Excerpt from a dataset:
______

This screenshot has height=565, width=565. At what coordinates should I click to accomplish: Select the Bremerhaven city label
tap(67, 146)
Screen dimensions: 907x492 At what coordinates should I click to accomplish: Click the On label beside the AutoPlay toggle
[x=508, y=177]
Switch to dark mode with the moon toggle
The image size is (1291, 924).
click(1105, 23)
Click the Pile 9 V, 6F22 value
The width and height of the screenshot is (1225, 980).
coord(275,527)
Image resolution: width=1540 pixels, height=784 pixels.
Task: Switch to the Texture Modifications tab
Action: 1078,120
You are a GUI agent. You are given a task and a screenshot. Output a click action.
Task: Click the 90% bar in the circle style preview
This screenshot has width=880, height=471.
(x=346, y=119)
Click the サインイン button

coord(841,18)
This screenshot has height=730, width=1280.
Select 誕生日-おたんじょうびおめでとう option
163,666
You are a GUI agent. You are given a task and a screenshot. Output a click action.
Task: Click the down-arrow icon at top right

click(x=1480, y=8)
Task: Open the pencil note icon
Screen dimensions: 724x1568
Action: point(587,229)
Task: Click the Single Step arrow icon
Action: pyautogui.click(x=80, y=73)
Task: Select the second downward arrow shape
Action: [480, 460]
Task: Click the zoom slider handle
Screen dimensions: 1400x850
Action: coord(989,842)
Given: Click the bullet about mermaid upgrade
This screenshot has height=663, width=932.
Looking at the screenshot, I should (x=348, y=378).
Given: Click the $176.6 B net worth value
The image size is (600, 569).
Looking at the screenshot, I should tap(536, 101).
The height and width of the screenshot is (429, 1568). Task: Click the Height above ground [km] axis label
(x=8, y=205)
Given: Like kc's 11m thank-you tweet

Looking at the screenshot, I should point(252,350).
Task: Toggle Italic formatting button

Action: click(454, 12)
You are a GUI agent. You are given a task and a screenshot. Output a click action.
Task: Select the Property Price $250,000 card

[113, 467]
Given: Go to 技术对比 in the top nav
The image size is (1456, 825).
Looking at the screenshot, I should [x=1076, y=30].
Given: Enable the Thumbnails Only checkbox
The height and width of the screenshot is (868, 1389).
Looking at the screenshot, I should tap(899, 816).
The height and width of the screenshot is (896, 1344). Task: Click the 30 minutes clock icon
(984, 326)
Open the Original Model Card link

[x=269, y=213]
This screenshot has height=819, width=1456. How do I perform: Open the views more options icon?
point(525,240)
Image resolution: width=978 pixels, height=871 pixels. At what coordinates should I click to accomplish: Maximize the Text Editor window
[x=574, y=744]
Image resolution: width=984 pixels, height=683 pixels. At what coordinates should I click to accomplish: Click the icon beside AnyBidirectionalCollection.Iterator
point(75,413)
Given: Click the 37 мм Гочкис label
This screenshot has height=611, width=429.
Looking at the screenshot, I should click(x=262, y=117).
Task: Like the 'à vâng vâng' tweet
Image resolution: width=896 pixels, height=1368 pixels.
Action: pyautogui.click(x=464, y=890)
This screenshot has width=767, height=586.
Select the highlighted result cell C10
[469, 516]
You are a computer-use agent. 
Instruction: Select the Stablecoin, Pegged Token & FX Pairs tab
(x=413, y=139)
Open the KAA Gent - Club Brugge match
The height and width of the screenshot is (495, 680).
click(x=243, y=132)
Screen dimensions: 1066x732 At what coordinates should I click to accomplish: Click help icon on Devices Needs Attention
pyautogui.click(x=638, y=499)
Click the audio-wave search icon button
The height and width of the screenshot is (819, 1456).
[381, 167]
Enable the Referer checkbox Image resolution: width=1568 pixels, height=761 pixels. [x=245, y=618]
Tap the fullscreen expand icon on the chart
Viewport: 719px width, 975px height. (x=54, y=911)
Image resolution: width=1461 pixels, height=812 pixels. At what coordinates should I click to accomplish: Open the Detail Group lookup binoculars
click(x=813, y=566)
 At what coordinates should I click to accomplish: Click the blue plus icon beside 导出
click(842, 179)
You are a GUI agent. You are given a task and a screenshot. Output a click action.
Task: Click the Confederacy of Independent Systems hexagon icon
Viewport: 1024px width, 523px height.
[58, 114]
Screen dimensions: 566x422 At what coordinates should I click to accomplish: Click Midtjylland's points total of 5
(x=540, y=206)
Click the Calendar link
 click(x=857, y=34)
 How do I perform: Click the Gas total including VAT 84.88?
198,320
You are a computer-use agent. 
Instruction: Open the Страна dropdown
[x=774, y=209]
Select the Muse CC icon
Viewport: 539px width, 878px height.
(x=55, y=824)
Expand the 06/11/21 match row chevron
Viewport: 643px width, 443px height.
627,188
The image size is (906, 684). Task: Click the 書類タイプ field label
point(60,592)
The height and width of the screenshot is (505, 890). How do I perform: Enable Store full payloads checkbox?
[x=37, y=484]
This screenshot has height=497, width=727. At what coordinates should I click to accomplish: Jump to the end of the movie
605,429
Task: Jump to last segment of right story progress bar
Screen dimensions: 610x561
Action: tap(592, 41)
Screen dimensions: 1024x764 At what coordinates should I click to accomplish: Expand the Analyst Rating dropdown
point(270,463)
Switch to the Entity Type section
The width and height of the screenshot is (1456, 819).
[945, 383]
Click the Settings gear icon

______

> EXERCISE AIM: Swap every occurrence of "GUI agent" in the items above for "interface assistant", and reproduce all the items with nothing else altered.

> WRITTEN RESPONSE:
This screenshot has height=565, width=565. At what coordinates should I click to accomplish: Select the Bremerhaven city label
tap(67, 146)
Screen dimensions: 907x492 At what coordinates should I click to accomplish: Click the On label beside the AutoPlay toggle
[x=508, y=177]
Switch to dark mode with the moon toggle
The image size is (1291, 924).
click(1105, 23)
Click the Pile 9 V, 6F22 value
The width and height of the screenshot is (1225, 980).
coord(275,527)
Image resolution: width=1540 pixels, height=784 pixels.
Task: Switch to the Texture Modifications tab
Action: 1078,120
You are a interface assistant. You are given a task and a screenshot. Output a click action.
Task: Click the 90% bar in the circle style preview
This screenshot has width=880, height=471.
(x=346, y=119)
Click the サインイン button

coord(841,18)
This screenshot has height=730, width=1280.
Select 誕生日-おたんじょうびおめでとう option
163,666
You are a interface assistant. You are given a task and a screenshot. Output a click action.
Task: Click the down-arrow icon at top right

click(x=1480, y=8)
Task: Open the pencil note icon
Screen dimensions: 724x1568
Action: point(587,229)
Task: Click the Single Step arrow icon
Action: pyautogui.click(x=80, y=73)
Task: Select the second downward arrow shape
Action: [480, 460]
Task: Click the zoom slider handle
Screen dimensions: 1400x850
Action: coord(989,842)
Given: Click the bullet about mermaid upgrade
This screenshot has height=663, width=932.
Looking at the screenshot, I should (x=348, y=378).
Given: Click the $176.6 B net worth value
The image size is (600, 569).
Looking at the screenshot, I should tap(536, 101).
The height and width of the screenshot is (429, 1568). Task: Click the Height above ground [km] axis label
(x=8, y=205)
Given: Like kc's 11m thank-you tweet

Looking at the screenshot, I should point(252,350).
Task: Toggle Italic formatting button

Action: click(454, 12)
You are a interface assistant. You are given a task and a screenshot. Output a click action.
Task: Select the Property Price $250,000 card

[113, 467]
Given: Go to 技术对比 in the top nav
The image size is (1456, 825).
Looking at the screenshot, I should [x=1076, y=30].
Given: Enable the Thumbnails Only checkbox
The height and width of the screenshot is (868, 1389).
Looking at the screenshot, I should tap(899, 816).
The height and width of the screenshot is (896, 1344). Task: Click the 30 minutes clock icon
(984, 326)
Open the Original Model Card link

[x=269, y=213]
This screenshot has height=819, width=1456. How do I perform: Open the views more options icon?
point(525,240)
Image resolution: width=978 pixels, height=871 pixels. At what coordinates should I click to accomplish: Maximize the Text Editor window
[x=574, y=744]
Image resolution: width=984 pixels, height=683 pixels. At what coordinates should I click to accomplish: Click the icon beside AnyBidirectionalCollection.Iterator
point(75,413)
Given: Click the 37 мм Гочкис label
This screenshot has height=611, width=429.
Looking at the screenshot, I should click(x=262, y=117).
Task: Like the 'à vâng vâng' tweet
Image resolution: width=896 pixels, height=1368 pixels.
Action: pyautogui.click(x=464, y=890)
This screenshot has width=767, height=586.
Select the highlighted result cell C10
[469, 516]
You are a computer-use agent. 
Instruction: Select the Stablecoin, Pegged Token & FX Pairs tab
(x=413, y=139)
Open the KAA Gent - Club Brugge match
The height and width of the screenshot is (495, 680).
click(x=243, y=132)
Screen dimensions: 1066x732 At what coordinates should I click to accomplish: Click help icon on Devices Needs Attention
pyautogui.click(x=638, y=499)
Click the audio-wave search icon button
The height and width of the screenshot is (819, 1456).
[381, 167]
Enable the Referer checkbox Image resolution: width=1568 pixels, height=761 pixels. [x=245, y=618]
Tap the fullscreen expand icon on the chart
Viewport: 719px width, 975px height. (x=54, y=911)
Image resolution: width=1461 pixels, height=812 pixels. At what coordinates should I click to accomplish: Open the Detail Group lookup binoculars
click(x=813, y=566)
 At what coordinates should I click to accomplish: Click the blue plus icon beside 导出
click(842, 179)
You are a interface assistant. You are given a task and a screenshot. Output a click action.
Task: Click the Confederacy of Independent Systems hexagon icon
Viewport: 1024px width, 523px height.
[58, 114]
Screen dimensions: 566x422 At what coordinates should I click to accomplish: Click Midtjylland's points total of 5
(x=540, y=206)
Click the Calendar link
 click(x=857, y=34)
 How do I perform: Click the Gas total including VAT 84.88?
198,320
You are a computer-use agent. 
Instruction: Open the Страна dropdown
[x=774, y=209]
Select the Muse CC icon
Viewport: 539px width, 878px height.
(x=55, y=824)
Expand the 06/11/21 match row chevron
Viewport: 643px width, 443px height.
627,188
The image size is (906, 684). Task: Click the 書類タイプ field label
point(60,592)
The height and width of the screenshot is (505, 890). How do I perform: Enable Store full payloads checkbox?
[x=37, y=484]
This screenshot has height=497, width=727. At what coordinates should I click to accomplish: Jump to the end of the movie
605,429
Task: Jump to last segment of right story progress bar
Screen dimensions: 610x561
Action: tap(592, 41)
Screen dimensions: 1024x764 At what coordinates should I click to accomplish: Expand the Analyst Rating dropdown
point(270,463)
Switch to the Entity Type section
The width and height of the screenshot is (1456, 819).
[945, 383]
Click the Settings gear icon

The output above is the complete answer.